- **Problem statement**:
Say how many lines in the material below hold the word "marker", and say nothing else.

- **Provided data**:
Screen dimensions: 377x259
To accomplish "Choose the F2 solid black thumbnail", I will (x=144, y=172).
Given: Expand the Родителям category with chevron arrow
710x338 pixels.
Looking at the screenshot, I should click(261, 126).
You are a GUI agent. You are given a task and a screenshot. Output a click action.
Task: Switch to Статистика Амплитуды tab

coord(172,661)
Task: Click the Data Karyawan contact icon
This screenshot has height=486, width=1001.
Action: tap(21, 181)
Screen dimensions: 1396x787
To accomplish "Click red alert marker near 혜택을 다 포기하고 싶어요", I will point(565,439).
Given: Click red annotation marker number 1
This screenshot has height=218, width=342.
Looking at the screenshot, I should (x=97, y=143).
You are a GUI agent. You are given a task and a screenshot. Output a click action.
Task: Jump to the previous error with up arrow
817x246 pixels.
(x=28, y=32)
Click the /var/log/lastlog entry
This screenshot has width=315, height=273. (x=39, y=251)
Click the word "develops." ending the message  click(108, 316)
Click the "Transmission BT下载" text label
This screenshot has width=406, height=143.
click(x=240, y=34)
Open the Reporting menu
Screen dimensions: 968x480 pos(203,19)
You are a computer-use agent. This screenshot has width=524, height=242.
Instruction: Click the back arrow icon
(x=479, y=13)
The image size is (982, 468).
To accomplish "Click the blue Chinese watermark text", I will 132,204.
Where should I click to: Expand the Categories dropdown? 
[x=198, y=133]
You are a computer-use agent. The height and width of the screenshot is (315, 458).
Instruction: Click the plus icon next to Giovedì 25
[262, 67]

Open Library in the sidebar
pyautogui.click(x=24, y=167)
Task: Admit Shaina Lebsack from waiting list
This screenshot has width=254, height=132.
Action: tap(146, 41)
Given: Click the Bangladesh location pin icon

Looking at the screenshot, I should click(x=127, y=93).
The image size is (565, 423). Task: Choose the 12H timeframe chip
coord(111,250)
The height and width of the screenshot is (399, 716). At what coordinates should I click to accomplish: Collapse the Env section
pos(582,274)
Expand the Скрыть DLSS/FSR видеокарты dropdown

- **Answer to this task**:
2